_DIRECTIONS FOR THIS TASK_. From the entries, copy each line that includes "green".

_RECORDS FOR THIS EXERCISE_.
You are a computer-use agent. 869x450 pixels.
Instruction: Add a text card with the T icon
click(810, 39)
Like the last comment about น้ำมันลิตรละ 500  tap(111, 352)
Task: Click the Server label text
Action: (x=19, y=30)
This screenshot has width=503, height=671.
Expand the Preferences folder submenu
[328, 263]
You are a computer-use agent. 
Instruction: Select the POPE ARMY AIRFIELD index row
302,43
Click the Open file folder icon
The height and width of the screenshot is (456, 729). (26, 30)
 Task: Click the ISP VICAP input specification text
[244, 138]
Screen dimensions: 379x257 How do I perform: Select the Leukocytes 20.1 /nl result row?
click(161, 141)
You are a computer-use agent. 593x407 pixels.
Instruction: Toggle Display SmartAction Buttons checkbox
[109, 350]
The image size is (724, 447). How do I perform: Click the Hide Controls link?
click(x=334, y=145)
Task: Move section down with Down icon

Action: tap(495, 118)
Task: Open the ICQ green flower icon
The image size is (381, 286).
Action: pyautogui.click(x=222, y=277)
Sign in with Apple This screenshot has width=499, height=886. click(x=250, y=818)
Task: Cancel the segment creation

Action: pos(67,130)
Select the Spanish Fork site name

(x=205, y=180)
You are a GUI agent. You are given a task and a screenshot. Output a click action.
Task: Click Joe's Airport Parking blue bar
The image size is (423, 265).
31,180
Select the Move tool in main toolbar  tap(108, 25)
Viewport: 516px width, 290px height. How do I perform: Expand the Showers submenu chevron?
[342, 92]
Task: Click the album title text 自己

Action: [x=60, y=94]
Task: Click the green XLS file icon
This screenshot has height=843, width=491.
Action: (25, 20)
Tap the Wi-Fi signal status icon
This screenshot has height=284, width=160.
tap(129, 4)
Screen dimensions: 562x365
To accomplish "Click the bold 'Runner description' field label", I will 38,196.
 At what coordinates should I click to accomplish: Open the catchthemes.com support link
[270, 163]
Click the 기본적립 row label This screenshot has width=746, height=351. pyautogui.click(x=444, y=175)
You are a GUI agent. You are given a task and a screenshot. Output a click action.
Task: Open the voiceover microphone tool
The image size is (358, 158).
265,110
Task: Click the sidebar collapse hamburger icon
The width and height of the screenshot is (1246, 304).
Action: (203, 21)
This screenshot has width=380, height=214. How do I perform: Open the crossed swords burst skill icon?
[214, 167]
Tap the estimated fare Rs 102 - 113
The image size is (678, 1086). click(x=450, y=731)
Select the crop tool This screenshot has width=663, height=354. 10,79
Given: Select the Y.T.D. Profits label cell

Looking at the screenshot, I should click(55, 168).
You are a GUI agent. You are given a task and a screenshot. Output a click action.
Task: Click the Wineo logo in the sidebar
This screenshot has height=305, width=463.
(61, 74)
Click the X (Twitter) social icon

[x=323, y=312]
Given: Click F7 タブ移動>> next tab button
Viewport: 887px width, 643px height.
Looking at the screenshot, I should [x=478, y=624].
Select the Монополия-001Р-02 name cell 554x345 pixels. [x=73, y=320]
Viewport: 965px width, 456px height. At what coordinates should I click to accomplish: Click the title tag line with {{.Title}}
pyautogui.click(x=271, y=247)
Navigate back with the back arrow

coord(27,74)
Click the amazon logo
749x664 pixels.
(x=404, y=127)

_RESPONSE_.
Task: Open the ICQ green flower icon
Task: Click the green XLS file icon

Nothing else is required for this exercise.